Having grown up on a farm, I learned how to cook pork, beef and chicken a variety of ways. I have always been satisfied with plenty of fresh vegetables as side dishes served with a slow cooked roast, yet at the beach, it seems I ought to be frying fish and potatoes. I think of what sauces could be concocted with fresh dill and lemon. One day, this week, I will try a recipe using oranges and coconut, that is a family recipe, from Miss Claudia. I think it is the salt air that puts such notions in my head, for the salt air has a specific scent. It will be the first indication, that you are approaching the coast. Chances are, you will smell the ocean, before you see it.
A typical day here varies, depending on who you are. Will and Jenny take Lyla to the beach every day, not long after breakfast.
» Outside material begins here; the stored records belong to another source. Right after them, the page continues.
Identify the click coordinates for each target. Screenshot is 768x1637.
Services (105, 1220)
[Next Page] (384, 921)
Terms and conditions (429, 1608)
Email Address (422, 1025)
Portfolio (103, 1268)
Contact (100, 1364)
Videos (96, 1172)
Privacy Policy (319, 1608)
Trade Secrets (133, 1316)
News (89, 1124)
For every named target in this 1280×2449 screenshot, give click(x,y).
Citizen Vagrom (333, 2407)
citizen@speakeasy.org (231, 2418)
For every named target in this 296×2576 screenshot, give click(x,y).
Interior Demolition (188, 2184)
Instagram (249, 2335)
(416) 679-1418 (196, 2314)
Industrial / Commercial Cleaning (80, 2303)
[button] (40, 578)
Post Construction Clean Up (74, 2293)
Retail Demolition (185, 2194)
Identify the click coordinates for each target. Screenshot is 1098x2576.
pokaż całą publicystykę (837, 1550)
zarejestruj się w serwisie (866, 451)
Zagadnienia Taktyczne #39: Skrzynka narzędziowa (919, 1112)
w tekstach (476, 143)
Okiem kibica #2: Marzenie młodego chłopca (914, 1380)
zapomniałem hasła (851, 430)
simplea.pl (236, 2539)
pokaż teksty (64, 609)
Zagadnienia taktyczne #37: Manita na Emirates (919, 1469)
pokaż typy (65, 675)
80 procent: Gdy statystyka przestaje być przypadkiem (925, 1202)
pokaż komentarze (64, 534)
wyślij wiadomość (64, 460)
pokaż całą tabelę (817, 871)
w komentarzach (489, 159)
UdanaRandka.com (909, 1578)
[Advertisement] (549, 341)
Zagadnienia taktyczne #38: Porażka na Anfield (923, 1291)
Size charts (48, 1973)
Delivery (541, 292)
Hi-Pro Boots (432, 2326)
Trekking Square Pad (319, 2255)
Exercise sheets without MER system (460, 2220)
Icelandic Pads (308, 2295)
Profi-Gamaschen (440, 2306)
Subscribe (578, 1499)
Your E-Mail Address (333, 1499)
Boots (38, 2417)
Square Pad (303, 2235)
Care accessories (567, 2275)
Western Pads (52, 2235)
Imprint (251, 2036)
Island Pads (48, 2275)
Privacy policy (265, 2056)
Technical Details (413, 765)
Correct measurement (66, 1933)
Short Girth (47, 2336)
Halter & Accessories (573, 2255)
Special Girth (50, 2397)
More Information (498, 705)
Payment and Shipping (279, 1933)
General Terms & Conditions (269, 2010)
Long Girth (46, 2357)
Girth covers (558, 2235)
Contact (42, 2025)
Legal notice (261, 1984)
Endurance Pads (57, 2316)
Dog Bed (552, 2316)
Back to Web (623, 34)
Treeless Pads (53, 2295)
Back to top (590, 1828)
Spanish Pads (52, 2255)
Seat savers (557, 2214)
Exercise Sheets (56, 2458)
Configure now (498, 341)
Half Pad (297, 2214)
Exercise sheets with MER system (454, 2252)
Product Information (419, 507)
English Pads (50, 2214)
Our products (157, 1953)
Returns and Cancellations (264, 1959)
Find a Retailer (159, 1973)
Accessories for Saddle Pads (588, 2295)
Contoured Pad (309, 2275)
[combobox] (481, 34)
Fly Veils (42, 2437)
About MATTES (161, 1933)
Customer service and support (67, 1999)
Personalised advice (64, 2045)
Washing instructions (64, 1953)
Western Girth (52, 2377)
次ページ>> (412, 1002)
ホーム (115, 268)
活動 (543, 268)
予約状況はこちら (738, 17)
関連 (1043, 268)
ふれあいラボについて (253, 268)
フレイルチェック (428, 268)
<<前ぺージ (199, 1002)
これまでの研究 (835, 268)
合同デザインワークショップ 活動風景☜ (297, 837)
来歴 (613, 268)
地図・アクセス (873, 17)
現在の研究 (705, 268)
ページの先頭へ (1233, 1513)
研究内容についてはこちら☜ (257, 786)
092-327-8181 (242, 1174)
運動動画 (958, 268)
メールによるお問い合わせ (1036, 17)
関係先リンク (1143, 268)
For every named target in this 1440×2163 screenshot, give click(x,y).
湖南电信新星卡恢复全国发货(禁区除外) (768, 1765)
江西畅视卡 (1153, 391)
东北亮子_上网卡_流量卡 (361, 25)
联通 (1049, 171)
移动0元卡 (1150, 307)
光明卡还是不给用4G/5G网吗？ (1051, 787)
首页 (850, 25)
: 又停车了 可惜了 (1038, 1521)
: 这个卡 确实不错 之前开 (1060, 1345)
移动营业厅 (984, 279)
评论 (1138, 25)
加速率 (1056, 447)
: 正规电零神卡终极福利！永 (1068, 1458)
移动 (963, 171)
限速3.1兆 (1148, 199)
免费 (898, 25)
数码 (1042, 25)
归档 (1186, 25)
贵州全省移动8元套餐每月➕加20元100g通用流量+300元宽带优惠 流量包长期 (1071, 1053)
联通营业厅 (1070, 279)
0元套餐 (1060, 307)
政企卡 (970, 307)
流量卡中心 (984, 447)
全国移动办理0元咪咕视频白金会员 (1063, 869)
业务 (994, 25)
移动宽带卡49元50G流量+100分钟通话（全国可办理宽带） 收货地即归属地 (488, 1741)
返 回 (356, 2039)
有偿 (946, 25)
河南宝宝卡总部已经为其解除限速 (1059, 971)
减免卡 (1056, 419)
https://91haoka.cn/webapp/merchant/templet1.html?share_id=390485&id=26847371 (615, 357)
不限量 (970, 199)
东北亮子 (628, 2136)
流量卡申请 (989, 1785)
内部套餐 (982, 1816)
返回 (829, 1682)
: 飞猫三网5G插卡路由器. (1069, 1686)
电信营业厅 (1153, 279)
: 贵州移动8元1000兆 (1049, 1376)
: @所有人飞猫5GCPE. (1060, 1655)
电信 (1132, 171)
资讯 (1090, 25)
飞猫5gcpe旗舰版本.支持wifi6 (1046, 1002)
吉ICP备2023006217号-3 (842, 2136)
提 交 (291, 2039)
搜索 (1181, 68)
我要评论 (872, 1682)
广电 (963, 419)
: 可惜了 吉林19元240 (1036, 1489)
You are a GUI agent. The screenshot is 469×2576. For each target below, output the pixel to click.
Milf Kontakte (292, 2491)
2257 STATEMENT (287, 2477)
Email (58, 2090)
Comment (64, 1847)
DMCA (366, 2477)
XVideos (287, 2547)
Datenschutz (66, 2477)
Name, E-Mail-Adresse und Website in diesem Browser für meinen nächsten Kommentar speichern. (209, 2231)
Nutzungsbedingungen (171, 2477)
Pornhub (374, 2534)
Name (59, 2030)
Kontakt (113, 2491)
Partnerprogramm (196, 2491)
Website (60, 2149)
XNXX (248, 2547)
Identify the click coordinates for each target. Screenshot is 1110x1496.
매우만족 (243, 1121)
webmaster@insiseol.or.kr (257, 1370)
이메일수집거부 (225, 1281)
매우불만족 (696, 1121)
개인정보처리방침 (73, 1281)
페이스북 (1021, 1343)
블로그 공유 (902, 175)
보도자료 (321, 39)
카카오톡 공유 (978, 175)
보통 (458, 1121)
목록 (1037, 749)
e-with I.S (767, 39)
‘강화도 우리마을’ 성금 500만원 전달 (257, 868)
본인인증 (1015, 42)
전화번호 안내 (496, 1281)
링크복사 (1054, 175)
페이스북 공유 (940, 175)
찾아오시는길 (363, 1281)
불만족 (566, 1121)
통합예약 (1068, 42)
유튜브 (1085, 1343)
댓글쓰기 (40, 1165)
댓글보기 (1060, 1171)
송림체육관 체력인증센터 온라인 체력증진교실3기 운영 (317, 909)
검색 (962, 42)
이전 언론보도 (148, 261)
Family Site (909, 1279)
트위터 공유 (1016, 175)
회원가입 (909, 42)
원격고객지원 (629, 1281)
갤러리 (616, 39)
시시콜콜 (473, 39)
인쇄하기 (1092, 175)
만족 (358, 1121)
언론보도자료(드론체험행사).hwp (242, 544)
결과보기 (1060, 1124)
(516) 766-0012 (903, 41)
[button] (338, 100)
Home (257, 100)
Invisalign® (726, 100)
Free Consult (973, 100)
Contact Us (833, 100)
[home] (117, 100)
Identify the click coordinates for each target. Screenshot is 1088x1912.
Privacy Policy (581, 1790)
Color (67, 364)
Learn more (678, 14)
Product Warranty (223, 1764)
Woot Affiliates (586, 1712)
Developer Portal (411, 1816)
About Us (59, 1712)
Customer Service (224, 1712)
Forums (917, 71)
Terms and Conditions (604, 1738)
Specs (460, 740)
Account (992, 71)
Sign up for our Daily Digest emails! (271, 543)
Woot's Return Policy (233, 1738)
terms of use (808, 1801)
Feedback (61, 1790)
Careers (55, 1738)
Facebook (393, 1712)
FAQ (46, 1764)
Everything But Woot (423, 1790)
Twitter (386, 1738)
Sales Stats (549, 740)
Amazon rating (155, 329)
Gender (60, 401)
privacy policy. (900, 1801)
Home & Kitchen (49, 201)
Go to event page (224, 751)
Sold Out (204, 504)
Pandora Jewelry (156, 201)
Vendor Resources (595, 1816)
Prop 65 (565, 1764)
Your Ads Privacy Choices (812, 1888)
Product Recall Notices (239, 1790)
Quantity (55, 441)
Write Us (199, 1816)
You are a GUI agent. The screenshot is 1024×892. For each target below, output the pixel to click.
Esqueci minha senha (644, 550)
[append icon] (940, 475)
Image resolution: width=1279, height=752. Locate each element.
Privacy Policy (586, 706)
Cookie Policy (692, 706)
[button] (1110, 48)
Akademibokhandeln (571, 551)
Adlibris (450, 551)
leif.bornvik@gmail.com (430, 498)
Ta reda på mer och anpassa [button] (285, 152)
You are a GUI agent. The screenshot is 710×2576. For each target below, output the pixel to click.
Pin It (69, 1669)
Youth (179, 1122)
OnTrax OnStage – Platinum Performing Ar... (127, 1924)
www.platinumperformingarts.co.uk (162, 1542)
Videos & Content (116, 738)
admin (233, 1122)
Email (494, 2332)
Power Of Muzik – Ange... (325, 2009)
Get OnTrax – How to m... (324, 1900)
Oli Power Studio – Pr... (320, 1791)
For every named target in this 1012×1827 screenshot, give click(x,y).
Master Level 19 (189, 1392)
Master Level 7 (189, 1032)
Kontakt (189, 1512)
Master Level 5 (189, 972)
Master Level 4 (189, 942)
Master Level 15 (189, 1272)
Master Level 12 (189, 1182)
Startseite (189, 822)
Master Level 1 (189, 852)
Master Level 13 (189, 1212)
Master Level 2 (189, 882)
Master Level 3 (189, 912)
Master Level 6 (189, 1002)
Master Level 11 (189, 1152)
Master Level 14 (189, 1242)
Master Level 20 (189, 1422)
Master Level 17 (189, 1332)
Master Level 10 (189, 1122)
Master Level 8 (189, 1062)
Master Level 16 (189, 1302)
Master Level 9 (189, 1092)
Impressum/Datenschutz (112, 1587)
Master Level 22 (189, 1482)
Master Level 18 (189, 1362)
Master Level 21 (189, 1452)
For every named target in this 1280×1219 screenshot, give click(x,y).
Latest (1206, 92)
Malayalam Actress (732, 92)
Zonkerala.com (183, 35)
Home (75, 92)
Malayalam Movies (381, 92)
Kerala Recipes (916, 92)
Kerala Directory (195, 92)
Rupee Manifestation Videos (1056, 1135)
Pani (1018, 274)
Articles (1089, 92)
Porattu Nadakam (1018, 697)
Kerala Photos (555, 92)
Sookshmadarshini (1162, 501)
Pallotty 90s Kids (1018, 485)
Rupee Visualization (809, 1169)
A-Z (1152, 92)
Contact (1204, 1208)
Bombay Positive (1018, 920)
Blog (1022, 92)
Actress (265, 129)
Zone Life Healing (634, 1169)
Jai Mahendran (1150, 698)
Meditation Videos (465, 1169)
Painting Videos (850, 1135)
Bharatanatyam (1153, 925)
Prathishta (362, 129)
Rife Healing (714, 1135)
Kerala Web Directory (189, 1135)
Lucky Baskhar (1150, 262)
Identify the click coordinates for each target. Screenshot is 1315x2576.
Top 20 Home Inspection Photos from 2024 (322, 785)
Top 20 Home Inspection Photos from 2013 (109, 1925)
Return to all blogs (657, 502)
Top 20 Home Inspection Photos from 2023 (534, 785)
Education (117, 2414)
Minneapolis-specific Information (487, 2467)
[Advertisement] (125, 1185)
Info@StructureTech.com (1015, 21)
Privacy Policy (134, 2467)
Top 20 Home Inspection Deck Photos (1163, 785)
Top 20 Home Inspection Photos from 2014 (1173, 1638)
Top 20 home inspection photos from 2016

The afternoons are for napping or in my case, reading. Often, Will and Jenny take Lyla to some activity designed for tourists with children, in the later afternoon. I opted to decline any invitation, unless it involves ice cream or bakeries. Meals are light , though I am itching to “leave my mark” on this kitchen. Bacon and eggs just aren’t satisfying and sandwiches aren’t either, for such a domestic heart.
The short walk to the shore is hot. The sand burns your feet, so you must wear shoes. Only a few families share the beach with us, but in the distance it looks like a “state fair” in either direction. I like to walk down the shore. I declare a landmark, so I can keep my bearings straight, for at the ocean, distance is as sly as time. If I am in a dreamy state, as I walk, I am liable to walk further than I meant, for there is the long trek back, to consider. . .and truthfully I am always in a dreamy state at the ocean.
I do not believe my brain can perform a single calculation, while I am gazing at the ocean. I can not think about my “shoestring budget” or selling the rabbit patch. It is as if a force of nature, such as an ocean, keeps you suspended in the moment. As I walk the path, where the ocean meets land, not a single thought will pop in my head. I notice the little shells and feel the cool spray of the heaving, curled ocean water. I listen to the waves colliding with the earth. I look at the sky and note what sort of clouds are present, but that is it. . .as far as my awareness goes. I am completely and thoroughly in a very “unworldly” trance “.
It is odd and beautiful, to traipse a crowded beach and yet feel such solitude. For while I tread through sand and sea, I have no questions . . .and that may just be the purest form of peace.